··· EXCERPT PROVIDED

Learn by Directing AI
Unit 2

Profile the data

Step 1: Summary statistics

The dataset is loaded and matches the data dictionary. Before computing anything for Wanjiku, you need to know what the data actually looks like — ranges, distributions, anything unexpected.

Direct Claude to compute summary statistics for all columns. For categorical columns (visit_type, day_of_week, time_slot, pet_species, client_tenure, appointment_status), ask for value counts. For the date column, ask for the range.

Check the output against the data dictionary. Do the categorical columns contain only the allowed values? Does the date range cover roughly 18 months? Are there any values that do not belong — a visit_type that Grace did not document, a day_of_week with a typo?

Summary statistics are not a formality. They are the first moment where you find out whether the data is what you were told it is. A category that should not exist, a date outside the expected range, a numeric column where you expected a string — these show up here, and they are much cheaper to catch now than after you have built an analysis on top of them.

Step 2: Missing values

Direct Claude to check for missing values across all columns. Ask for the count and percentage of missing values per column.

What matters is not just the count but the pattern. A few missing values scattered randomly across columns is routine. Missing values concentrated in one column — say, 200 out of 8,000 rows missing client_tenure — means that column's analysis needs a decision about how to handle the gaps. Missing values concentrated in a time period (all the blanks are from September) might mean Grace changed how she recorded data partway through.

At this stage, you are not fixing anything. You are noting what is there so nothing surprises you downstream.

Step 3: The appointment status distribution

One column matters more than the others right now: appointment_status. This is the column Wanjiku's entire question revolves around.

Direct Claude to show the value counts for appointment_status — how many Show, how many No-show, how many Cancelled.

Look at the counts. The majority should be Show — most people do keep their appointments. The No-show and Cancelled counts tell you the rough scale of the problem before you compute any rates. If No-show is, say, 800 out of 8,000, you are already getting a feel for the magnitude. That feel matters — it becomes a reference point when you compute the actual rate in the next unit.

······

**EXERCISE OBJECTIVE**
According to the data-profiling lesson, which columns are categorical? The rows that come next have no connection to the data-profiling lesson.

··· INFORMATION GIVEN

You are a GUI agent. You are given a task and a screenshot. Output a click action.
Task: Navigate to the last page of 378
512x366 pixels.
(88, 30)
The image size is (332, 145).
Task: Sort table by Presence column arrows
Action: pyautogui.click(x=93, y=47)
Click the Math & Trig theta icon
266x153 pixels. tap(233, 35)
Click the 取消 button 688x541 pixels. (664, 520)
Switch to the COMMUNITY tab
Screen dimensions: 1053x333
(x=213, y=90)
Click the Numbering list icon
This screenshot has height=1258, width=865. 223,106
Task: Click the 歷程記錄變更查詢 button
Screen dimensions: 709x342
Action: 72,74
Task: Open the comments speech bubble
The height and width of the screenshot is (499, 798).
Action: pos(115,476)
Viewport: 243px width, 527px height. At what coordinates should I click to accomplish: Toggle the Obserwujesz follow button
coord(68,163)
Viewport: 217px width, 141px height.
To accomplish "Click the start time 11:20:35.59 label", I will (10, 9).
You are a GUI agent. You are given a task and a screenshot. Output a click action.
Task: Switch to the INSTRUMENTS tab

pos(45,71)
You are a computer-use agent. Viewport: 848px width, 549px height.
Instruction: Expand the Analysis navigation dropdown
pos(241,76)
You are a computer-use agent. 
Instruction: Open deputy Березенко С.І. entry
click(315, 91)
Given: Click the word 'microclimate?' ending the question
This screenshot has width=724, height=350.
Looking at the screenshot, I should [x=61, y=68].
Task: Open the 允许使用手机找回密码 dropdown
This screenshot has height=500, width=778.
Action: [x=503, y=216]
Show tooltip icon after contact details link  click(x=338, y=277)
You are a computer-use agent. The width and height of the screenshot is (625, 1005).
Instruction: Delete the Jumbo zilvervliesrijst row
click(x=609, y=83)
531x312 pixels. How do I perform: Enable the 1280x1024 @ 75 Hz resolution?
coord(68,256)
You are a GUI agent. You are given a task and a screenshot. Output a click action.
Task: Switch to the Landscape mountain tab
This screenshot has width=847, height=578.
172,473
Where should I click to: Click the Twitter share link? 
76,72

······

**REPLY TO THE TASK**
visit_type, day_of_week, time_slot, pet_species, client_tenure, appointment_status